われわれがやりたいのは、お客様に喜んでもらえるような、
いいものをつくること。それができれば自然と評価されて
くるのではないでしょうか。
<“KEY PERSON”の愛用品>心拍数も測れるすぐれもの
「音楽が大好き」という齋藤社長。ボーズ製ワイヤレスイヤホンを愛用。仕事中や帰宅後、趣味のトレーニング中などによく聴く。基本的に「ものにこだわりがない」そうだが、「同じものを三つもっている」というセリフからはこだわりがうかがえる。


眼光紙背 ~取材を終えて~
創業以来、右肩上がりで増収を続け、「一回も下がったことがない」という。こうした実績に、「少しずつ製品を認めてもらっているのでは。会社としては、身の丈に合った成長を続けているだけだ」と謙虚に話す齋藤社長。
インタビュー全体を通してよく聞かれたのが、「楽しい」や「チャレンジ」といった言葉だ。東証一部への上場を果たし、ビジネスとしての会社の成長ももちろん重要だが、それよりも「ものづくりの楽しさ」を追求する。「やはり楽しいのが一番。ものをつくって、一番やったと思う瞬間はお客様に喜んでもらったときだ」。顧客の声を積極的に聞いて製品に反映すると同時に、技術的にもさまざまな挑戦を行う姿勢とエピソードには、エンジニア魂が籠っている。
齋藤社長自身、記者からのどんな質問に対しても、はきはきと、少し早口に、笑いを交えながら楽しそうに話してくれた。

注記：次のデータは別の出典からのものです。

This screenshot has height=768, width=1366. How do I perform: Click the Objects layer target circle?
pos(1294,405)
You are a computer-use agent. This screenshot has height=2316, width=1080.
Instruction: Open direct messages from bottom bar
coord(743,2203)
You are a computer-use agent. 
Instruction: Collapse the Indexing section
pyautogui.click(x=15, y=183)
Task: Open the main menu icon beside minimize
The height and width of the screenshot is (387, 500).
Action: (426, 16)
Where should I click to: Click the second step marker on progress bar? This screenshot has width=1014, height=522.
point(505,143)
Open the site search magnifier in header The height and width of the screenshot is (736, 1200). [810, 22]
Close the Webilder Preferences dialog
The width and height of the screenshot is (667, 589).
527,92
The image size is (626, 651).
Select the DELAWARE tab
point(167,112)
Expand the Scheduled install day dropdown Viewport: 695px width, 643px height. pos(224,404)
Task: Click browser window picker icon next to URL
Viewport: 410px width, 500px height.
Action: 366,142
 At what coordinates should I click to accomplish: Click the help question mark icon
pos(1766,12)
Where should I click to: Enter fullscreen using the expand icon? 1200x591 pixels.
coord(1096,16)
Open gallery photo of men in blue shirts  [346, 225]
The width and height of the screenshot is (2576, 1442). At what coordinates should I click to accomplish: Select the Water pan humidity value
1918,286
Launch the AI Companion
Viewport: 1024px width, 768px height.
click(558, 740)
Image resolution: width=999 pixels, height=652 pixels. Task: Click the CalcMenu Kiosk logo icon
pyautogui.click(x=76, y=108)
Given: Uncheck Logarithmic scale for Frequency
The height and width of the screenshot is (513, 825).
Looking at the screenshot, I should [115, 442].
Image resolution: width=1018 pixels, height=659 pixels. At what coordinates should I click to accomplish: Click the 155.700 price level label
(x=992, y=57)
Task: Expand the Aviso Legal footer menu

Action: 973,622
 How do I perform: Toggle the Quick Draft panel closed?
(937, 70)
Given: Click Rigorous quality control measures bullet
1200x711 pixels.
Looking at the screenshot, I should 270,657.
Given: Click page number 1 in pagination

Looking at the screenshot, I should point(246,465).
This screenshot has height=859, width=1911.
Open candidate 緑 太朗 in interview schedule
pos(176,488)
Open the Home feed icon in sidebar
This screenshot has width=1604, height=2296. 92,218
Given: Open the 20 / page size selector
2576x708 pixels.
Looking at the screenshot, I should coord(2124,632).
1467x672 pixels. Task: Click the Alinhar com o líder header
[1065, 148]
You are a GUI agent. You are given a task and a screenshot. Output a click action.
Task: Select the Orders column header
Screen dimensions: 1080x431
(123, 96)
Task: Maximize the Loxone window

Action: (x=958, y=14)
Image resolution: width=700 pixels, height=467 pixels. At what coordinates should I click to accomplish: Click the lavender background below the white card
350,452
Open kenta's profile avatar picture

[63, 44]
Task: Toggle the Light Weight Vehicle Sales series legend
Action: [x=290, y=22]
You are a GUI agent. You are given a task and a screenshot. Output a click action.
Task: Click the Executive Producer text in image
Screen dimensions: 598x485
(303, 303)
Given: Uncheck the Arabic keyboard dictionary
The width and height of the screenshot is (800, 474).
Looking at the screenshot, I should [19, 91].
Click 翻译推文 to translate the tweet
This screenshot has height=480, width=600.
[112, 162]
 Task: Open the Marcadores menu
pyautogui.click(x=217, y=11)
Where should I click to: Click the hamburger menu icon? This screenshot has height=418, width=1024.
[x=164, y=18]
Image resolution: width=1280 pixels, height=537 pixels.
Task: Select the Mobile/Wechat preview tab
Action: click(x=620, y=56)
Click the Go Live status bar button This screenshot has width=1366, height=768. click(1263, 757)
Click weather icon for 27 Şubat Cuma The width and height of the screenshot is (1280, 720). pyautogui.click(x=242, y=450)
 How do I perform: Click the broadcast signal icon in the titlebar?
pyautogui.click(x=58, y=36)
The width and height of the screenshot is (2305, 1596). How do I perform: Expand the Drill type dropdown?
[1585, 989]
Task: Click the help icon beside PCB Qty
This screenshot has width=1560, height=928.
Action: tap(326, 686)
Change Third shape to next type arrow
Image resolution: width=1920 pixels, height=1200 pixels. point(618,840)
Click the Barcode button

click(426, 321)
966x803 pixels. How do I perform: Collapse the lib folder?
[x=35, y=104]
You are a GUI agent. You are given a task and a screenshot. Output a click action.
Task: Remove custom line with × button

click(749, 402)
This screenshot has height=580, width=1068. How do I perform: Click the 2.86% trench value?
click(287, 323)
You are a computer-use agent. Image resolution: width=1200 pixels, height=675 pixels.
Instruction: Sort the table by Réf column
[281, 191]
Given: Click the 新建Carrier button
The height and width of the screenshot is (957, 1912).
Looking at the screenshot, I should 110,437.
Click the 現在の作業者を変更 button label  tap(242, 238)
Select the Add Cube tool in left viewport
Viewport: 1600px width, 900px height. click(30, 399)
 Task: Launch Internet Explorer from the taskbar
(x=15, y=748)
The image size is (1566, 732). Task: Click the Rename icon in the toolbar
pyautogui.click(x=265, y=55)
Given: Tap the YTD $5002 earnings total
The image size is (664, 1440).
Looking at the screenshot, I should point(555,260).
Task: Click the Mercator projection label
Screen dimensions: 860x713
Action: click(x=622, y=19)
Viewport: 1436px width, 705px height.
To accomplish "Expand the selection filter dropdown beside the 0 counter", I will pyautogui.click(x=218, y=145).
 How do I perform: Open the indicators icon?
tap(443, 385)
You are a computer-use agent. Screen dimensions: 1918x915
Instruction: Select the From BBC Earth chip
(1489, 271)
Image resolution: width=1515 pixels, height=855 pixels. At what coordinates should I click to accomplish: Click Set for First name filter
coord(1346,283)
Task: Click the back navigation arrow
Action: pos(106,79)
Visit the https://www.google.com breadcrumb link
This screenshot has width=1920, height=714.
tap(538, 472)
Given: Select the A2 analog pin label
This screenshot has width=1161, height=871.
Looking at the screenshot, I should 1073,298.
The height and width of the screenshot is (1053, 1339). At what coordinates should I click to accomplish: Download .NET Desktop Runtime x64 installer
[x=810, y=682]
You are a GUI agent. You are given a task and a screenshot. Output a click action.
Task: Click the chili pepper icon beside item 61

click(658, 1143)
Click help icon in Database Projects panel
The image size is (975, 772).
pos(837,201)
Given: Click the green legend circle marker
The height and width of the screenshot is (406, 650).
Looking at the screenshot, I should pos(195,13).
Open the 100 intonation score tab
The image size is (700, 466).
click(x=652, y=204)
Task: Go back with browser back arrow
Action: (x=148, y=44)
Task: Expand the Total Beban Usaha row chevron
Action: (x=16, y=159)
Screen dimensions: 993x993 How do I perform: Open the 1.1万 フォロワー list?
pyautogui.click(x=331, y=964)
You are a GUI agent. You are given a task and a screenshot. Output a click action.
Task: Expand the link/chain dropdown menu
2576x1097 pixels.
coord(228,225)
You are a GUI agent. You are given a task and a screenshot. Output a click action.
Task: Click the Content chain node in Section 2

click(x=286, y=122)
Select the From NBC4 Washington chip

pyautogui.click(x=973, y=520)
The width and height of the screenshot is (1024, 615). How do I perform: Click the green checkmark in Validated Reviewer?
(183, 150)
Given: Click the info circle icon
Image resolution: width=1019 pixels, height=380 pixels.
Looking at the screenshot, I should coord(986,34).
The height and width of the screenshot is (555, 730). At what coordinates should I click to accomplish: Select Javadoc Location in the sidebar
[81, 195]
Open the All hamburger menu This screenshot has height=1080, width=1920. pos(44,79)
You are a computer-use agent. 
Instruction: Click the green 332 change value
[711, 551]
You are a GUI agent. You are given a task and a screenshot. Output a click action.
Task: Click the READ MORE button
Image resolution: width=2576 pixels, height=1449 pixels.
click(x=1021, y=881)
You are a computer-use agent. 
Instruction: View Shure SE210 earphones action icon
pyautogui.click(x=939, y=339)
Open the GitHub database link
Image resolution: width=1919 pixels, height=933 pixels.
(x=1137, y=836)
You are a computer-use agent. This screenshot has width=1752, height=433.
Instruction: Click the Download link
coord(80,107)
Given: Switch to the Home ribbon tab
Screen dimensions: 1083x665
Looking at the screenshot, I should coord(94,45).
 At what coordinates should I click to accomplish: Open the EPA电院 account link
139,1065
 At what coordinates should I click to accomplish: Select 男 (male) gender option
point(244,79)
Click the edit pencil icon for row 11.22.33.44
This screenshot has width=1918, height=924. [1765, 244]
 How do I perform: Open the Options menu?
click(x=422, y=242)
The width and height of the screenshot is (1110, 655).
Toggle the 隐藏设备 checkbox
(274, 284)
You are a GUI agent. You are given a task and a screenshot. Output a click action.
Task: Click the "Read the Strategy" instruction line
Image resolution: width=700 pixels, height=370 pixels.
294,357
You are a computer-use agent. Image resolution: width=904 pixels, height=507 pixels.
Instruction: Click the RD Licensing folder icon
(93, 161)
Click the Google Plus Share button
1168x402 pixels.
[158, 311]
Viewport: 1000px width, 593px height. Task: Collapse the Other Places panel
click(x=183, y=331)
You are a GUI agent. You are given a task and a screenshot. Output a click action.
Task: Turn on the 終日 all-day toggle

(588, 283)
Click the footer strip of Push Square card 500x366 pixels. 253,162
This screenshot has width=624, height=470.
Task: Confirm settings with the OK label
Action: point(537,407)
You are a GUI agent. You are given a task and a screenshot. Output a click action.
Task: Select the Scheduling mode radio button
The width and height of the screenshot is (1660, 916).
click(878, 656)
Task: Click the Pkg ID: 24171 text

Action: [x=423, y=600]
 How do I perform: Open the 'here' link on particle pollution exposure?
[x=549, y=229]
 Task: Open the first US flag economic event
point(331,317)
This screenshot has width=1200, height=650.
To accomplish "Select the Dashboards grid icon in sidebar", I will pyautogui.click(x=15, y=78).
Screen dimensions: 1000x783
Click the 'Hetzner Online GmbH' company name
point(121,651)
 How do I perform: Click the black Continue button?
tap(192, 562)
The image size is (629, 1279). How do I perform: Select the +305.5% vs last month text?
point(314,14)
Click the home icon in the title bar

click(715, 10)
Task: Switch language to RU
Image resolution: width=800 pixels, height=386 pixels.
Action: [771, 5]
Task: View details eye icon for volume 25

(宙)
プロフィール
齋藤晶議
(さいとう あきのり)
1961年、宮崎県生まれ。宮崎県立小林高校卒業後、日本電信電話公社(現NTT)に入社し、企業内大学である「電気通信大学部」に入学する。卒業後は横須賀通信研究所に光通信方式の研究員として配属。その後渡米し、UNIXの技術を学ぶ。帰国後は、国内中堅ソフト開発会社に入社。92年にネオジャパンを設立し、代表取締役社長に就任。
会社紹介
1992年2月に設立。グループウェア「desknet's NEO」をはじめとする業務支援情報共有ソフトウェアを開発・提供している。15年11月、東証マザーズに上場。今年1月に、東証一部に上場市場変更を果たした。従業員数は92人。18年1月期の売上高は23億1200万円。